++++ Fragmento ++++

El sonido de esas voces viejas, de esos «efectos especiales» viejos, te va embelesando poco a poco, “pium, pium”, te sube por los pies hasta que te desconecta el cerebro, “¡hay que preparar el fuerte que vienen los pieles rojas!”. Lentamente, me voy dejando vencer en mi sillón único, al lado de la vieja ventana de guillotina, pintada de blanco y verde, en una suerte de paz infinita. El sillón es de eskai color vino, heredado de mi bisabuela, y tiene unos bordados que sobresalen en los cojines del asiento, que ponemos siempre boca abajo para evitar quedarnos con las marcas en los muslos, pero al final es el efecto eskai el que hace que te quedes pegado como un chicle. En invierno demasiado fríos, en verano, demasiado calientes; pero la casa del pueblo se ha ido construyendo así, con retazos de otros, cosas nuevas y viejas mezcladas con el único fin de ser útiles. El sillón de la ventana es el único individual, y yo siempre quiero sentarme allí. Normalmente lo consigo.
El cosmos está de esta manera organizado y todo está en su lugar, el universo entero está en orden. Sólo tengo que dejarme llevar, relajarme, y lo hago mientras escucho de fondo las voces de las dos mujeres de mi familia más importantes para mí, que se entremezclan con los sonidos y los anuncios de la tele. Recuerdo pocos momentos de similar plenitud absoluta.

++++ Datos extraídos ++++

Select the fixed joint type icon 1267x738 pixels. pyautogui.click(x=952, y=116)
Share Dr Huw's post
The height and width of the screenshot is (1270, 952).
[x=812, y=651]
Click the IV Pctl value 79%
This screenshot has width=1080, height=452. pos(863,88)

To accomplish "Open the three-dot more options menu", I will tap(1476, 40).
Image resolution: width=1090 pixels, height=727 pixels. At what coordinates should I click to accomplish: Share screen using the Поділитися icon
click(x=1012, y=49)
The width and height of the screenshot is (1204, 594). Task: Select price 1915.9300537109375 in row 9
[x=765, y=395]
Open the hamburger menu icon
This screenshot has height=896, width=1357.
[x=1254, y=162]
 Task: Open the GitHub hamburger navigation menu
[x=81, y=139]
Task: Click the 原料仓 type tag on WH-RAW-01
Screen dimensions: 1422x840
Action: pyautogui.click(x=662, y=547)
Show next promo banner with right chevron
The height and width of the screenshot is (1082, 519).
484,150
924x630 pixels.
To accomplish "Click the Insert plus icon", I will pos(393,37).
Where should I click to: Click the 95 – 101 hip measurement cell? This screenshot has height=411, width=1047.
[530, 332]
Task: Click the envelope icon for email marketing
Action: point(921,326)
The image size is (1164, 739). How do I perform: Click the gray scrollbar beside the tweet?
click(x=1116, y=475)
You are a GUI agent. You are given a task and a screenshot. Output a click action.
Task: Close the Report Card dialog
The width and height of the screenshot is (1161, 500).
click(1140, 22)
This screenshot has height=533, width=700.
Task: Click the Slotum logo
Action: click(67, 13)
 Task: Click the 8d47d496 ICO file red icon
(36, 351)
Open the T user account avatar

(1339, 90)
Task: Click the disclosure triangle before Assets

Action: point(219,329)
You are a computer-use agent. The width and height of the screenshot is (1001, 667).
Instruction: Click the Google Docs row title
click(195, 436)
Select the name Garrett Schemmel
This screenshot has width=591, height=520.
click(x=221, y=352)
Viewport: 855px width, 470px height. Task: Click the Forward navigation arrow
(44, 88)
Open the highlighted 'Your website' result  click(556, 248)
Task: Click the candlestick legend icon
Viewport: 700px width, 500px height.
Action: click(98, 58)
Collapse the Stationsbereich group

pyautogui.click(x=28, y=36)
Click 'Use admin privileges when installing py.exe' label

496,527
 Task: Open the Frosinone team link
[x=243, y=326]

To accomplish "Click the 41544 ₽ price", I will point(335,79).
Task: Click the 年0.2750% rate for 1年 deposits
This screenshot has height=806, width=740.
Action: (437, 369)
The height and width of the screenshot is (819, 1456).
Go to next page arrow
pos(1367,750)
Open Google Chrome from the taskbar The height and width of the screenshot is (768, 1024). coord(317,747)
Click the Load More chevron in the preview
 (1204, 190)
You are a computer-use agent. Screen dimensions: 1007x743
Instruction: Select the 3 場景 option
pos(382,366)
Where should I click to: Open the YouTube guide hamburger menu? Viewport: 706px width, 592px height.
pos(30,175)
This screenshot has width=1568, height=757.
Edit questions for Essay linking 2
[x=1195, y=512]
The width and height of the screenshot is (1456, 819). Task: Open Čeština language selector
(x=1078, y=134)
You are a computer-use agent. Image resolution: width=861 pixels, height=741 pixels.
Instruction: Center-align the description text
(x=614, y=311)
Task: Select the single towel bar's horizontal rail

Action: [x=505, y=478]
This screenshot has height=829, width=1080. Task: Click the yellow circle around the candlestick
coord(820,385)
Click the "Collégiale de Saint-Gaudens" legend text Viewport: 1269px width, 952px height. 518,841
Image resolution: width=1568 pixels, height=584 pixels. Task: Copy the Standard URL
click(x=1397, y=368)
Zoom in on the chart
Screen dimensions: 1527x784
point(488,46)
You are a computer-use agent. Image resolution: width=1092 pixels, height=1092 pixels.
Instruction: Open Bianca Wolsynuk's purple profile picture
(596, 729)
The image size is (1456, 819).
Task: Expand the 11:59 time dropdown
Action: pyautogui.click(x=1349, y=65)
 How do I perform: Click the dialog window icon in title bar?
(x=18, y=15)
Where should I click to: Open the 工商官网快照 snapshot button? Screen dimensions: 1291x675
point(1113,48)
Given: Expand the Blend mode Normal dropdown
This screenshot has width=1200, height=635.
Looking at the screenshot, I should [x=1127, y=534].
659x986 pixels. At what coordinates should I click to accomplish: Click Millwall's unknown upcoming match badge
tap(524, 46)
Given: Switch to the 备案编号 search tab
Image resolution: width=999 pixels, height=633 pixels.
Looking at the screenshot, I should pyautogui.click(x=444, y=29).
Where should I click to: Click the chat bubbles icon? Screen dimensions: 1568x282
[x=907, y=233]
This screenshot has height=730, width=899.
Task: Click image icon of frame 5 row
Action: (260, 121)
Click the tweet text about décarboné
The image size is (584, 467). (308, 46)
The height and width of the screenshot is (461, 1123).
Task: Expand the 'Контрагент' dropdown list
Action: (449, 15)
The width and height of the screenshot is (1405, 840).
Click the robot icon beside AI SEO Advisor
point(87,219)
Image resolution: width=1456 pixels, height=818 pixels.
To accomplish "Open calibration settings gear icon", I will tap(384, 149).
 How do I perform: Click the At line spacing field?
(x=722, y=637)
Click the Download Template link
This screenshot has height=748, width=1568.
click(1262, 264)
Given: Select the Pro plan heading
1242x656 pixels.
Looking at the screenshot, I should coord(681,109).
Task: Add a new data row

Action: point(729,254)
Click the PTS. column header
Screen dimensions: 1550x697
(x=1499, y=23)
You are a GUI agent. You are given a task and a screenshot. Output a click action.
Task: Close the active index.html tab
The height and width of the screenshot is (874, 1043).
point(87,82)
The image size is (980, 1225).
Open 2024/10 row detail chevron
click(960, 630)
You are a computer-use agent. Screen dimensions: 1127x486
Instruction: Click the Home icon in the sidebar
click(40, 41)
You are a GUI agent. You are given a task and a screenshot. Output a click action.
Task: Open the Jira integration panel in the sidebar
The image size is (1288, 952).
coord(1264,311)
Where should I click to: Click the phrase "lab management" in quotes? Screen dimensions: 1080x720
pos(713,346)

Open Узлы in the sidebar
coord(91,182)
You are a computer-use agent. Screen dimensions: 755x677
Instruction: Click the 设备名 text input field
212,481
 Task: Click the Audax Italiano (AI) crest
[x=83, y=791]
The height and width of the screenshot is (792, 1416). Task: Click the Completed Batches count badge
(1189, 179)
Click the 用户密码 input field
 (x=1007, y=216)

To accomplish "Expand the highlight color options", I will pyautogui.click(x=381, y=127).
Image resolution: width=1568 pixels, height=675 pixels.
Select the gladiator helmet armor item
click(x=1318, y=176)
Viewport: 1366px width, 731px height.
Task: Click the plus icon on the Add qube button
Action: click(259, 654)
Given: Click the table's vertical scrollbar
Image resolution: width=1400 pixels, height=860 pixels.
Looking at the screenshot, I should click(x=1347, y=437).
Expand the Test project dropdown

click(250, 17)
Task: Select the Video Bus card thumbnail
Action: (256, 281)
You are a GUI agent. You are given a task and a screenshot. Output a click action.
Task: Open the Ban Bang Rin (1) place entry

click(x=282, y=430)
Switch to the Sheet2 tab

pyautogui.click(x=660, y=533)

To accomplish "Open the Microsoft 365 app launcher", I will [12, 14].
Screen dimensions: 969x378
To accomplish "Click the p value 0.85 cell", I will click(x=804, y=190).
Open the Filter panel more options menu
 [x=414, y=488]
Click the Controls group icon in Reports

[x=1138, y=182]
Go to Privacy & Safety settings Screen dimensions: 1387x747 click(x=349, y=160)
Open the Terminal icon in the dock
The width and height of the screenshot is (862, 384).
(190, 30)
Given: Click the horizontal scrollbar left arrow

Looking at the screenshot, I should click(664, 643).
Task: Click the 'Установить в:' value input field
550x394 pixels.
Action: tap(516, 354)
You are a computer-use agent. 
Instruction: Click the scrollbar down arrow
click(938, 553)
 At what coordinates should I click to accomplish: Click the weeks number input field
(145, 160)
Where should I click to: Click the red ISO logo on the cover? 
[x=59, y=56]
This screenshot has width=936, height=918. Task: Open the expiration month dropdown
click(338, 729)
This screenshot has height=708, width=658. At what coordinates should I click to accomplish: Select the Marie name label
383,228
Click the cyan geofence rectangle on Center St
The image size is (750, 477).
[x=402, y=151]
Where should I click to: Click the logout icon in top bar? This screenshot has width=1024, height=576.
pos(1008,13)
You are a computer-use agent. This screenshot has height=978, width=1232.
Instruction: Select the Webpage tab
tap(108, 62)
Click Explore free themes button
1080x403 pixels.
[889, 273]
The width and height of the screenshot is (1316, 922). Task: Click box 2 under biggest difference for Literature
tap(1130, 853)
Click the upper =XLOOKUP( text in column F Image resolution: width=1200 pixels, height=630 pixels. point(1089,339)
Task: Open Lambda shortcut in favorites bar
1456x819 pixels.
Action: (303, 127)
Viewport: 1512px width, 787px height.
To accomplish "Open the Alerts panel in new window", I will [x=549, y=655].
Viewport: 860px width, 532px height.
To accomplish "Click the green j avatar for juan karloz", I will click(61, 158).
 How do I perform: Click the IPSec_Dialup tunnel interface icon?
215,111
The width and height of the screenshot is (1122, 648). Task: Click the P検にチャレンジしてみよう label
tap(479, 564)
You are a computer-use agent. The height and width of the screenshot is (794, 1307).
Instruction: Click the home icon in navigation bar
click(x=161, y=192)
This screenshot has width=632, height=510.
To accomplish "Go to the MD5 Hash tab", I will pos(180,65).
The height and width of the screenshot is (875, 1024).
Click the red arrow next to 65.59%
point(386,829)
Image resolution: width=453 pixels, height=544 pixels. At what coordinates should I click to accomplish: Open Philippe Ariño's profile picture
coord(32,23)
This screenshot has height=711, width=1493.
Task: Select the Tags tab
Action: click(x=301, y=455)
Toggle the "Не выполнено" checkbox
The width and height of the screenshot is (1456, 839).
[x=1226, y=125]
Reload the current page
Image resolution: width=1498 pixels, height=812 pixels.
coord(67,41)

++++

▸ Trabajo a realizar:
a) Transcribe sin cambios el pasaje del fragmento que comienza en “El cosmos está” y acaba en “similar plenitud absoluta.”.
b) Enumera, por favor, todos los colores que se nombran en el fragmento.

▸ Respuestas por tarea:
a)
El cosmos está de esta manera organizado y todo está en su lugar, el universo entero está en orden. Sólo tengo que dejarme llevar, relajarme, y lo hago mientras escucho de fondo las voces de las dos mujeres de mi familia más importantes para mí, que se entremezclan con los sonidos y los anuncios de la tele. Recuerdo pocos momentos de similar plenitud absoluta.

b) Blanco, verde y vino.